At the campground, well, it was crowded. There were a lot of kids playing together on a playground who didn’t seem to be minding social distancing. But everyone was generally wearing masks and respecting space, and the staff was good.

And more importantly, that thing we heard about RVers being wonderfully helpful?

It’s reassuringly true.

On the morning we were going to leave, we started packing up. We retracted the awning … only it didn’t retract properly. Instead, it partly popped off the rails, fluttering around the side of our travel trailer like a drunken flag. Which would be a fun new feature to try out while driving at 55 mph on I-80.

But.

After a few befuddled “WTF” moments, three men floated up. I say “floated” instead of “strolled”, because “strolled” would imply a casual attitude that wasn’t there. “Looks like you need some help,” they said.

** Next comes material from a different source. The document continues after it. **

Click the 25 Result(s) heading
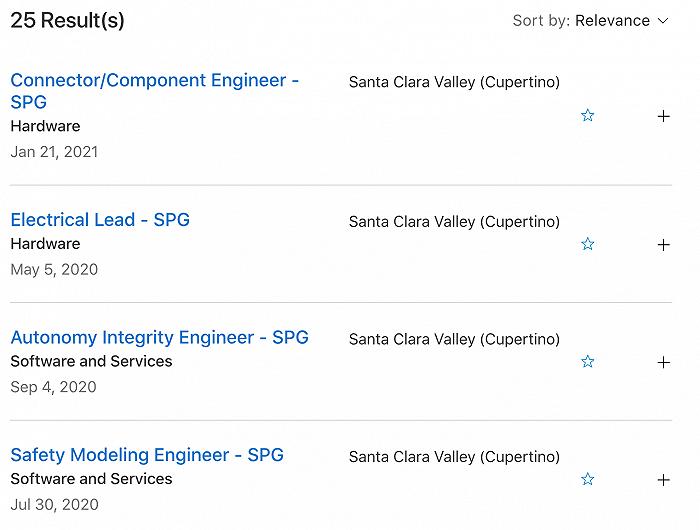Viewport: 700px width, 530px height. 67,21
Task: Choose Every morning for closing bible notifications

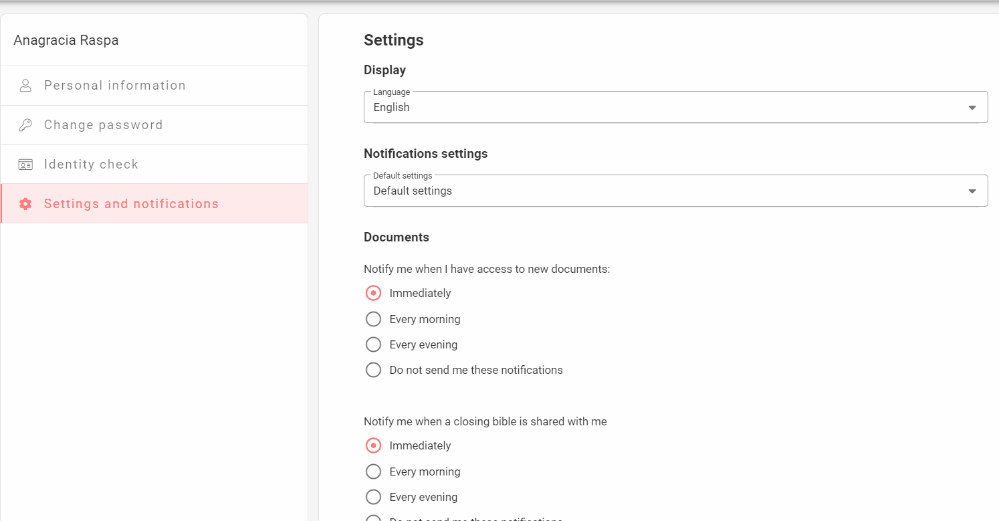Action: point(373,472)
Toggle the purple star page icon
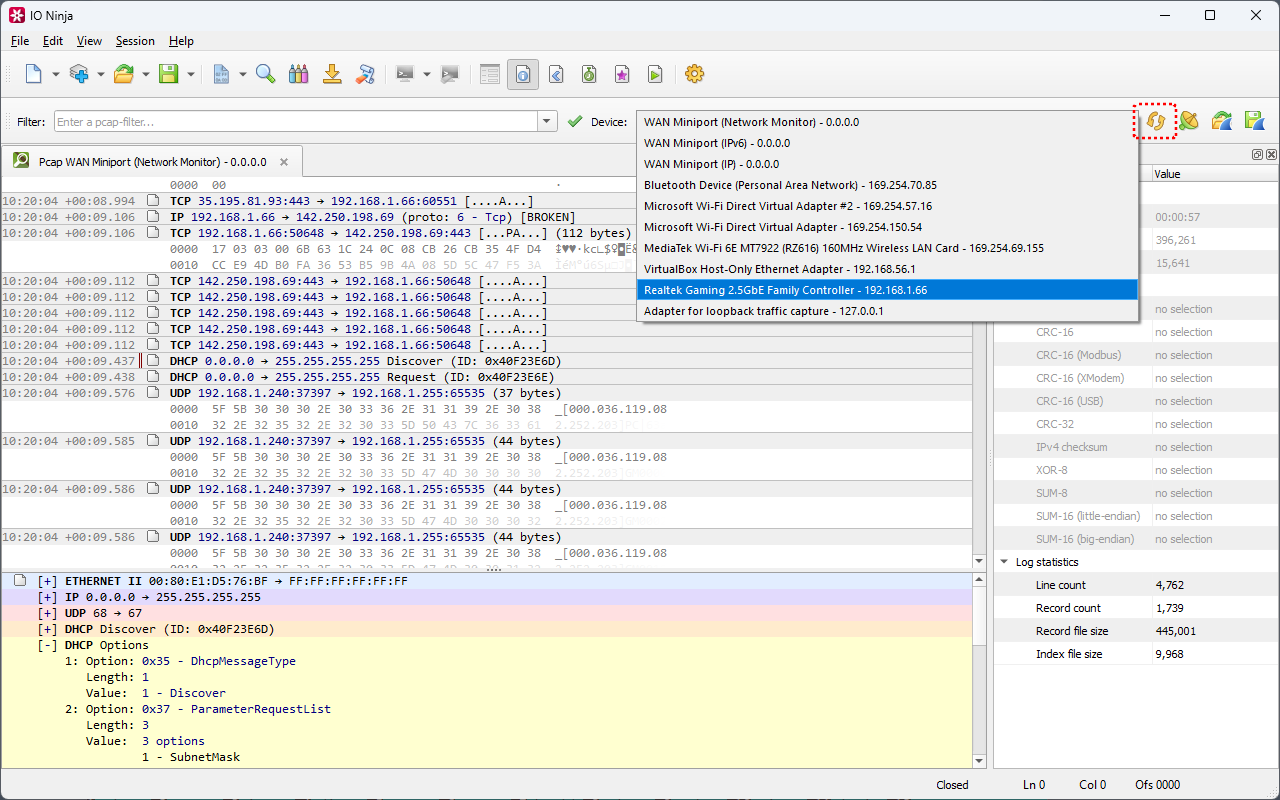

And here’s the thing. They genuinely wanted to help. There was no macho judgement, like “Ha! Look at the newbie with the broken awning.”

There was, in fact, this sense that they had all been there before and didn’t want our day to suck. They didn’t make me feel bad for a mistake; they just got right to work looking at the problem and fixing it. It was as if it was not only a trivial matter that didn’t merit embarrassment but also a heavy task that required expertise.

“Well, that’s RVing,” one of them said.

Not only did they get the awning back into a reasonably-secure stored position, but they also came to our aid again in getting the trailer hitched back up to the car, even after it broke our cheap, plastic leveling pad (a thick block of lumber from a hardware store seems to be the way to go).

We never even caught their names. I don’t even know if they knew each other.

8. Apparently we aren’t the only ones to break things.

So, our first shakedown cruise was a success. Everyone survived. We didn’t cause a massive catastrophe on the Interstate by losing the trailer and sending it careening in reverse through five lanes of Vacaville traffic. But we noted a few problems with our brand new trailer:

  • The awning didn’t retract right
  • The door didn’t seem inclined to stay latched
  • The screen on the screen-door actually came loose before we even drove anywhere
  • The dinette blind wouldn’t stay up, figuring a permanently drawn state to be preferable
  • The curtain of the top bunk came loose immediately

So we naturally figured that we should have these matters addressed before a longer ten-day trip to come. I called our dealership as we were driving home on a Sunday, but the service department was closed.

So I called again on a Monday, and was told I might have to leave a message, as they were understaffed and “Mondays are crazy.” The implication being that lots of people go barging around with RVs and Travel Trailers over the weekend and then need repairs come Monday morning.

Given our current level of political and medical common sense, this checks out.

So I left a message, and it took six hours for a call back. And the earliest service appointment available is … September 8th.

Because apparently they had let go a bunch of technicians because of the pandemic. And they haven’t hired them back yet. And yet they can still sell $20k trailers with defects.

Oh well. It’s good to know we aren’t the only ones learning how to use trailers properly.

1Snazzy video, right? What it doesn’t tell you is that after your shakedown cruise reveals minor problems like the door not wanting to close or an awning that pops off the rail when you retract it, you won’t be able to get a service appointment for a month, because reasons.